On 12 January 2016, the UK government published a consultation in response to the IPO proposal. This included a range of responses from businesses, individuals and the Open Rights Group. 71% of responding businesses supported the increase in the penalty, reinforcing Intellectual Property Minister, Baroness Neville- Rolfe's opinion that "[online copyright infringement] hurts businesses, consumers and the wider economy.

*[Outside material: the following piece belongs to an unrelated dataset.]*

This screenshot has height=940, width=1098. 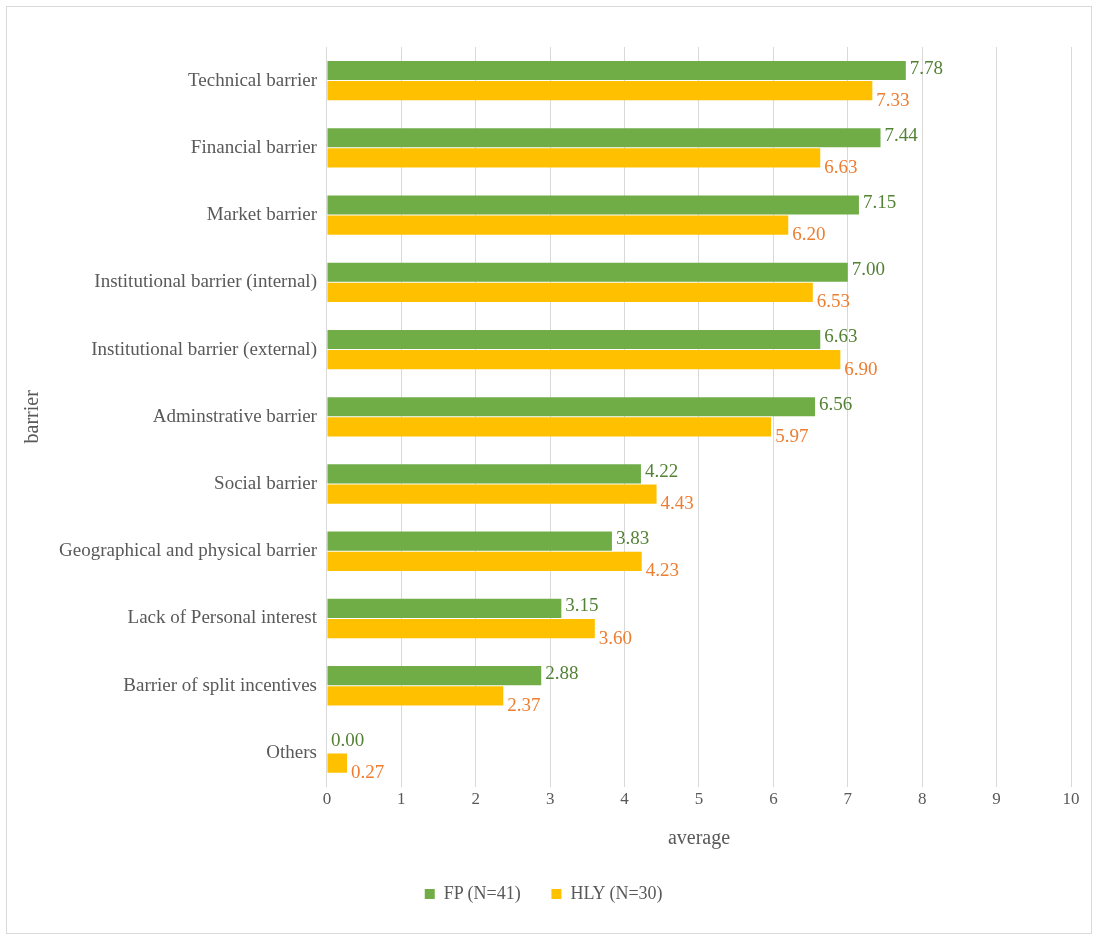 I want to click on data-label: 2.88, so click(x=562, y=672).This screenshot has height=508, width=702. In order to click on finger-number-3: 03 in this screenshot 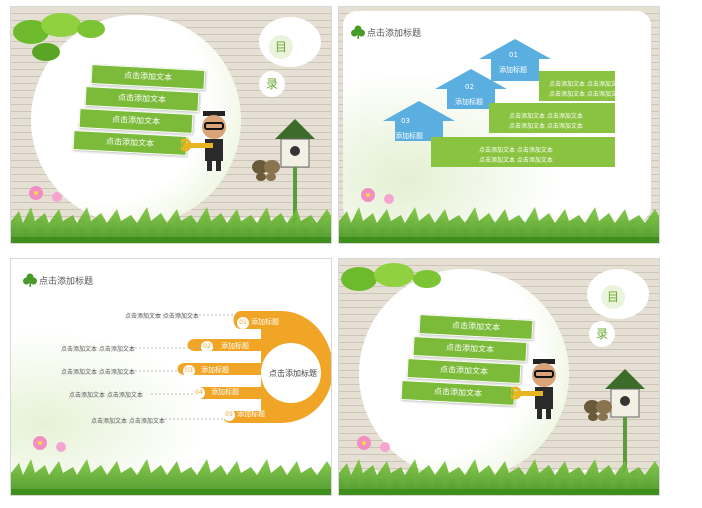, I will do `click(189, 371)`.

Our creative industries are worth more than £7 billion to the UK economy and it is important to protect them from online criminal enterprises". Businesses have the view that the increased penalty will deter criminals from making money from a criminal offence.
In contrast, the Open Rights Group opposed the increase in sentence; they proposed that the way to solve online copyright infringement, such as piracy, would be to offer affordable, flexible ways to consume music and film; not harsher sentencing.
Following the consultation responses, the government has announced that it is “carefully considering the best way forward".
Unjustified threats of IP infringement
Current legal provisions do not adequately provide redress to recipients of unjustified threats of trademark, patent or design right infringement. Since last year, the need to reform the law of unjustified threats has been widely discussed by both the Law Commission and Government. The Government's original proposals and the draft bill can be accessed through our SnIPpets Blog here and here.
On 28 January 2016, things edged one step closer when the Government published its response to the Law Commission's final report. The response was largely positive and the government committed to the reforms to clarify the law of unjustified threats. In summary, the reforms propose to:
- Bring the law for trademarks and designs into line with that for patents by allowing a rights holder to challenge someone who is a primary actor without fear of facing a groundless threats action.
- Provide a clearer framework within which disputing parties and their professional advisers can operate to resolve disputes with a view to avoiding litigation.
- Protect retailers, suppliers and customers against unjustified threats.
- Protect professional advisers from facing personal legal action for making threats when they act for their clients.
- Make necessary changes to threats law so that the protection against unjustified threats can apply to European patents that will come within the jurisdiction of the Unified Patent Court.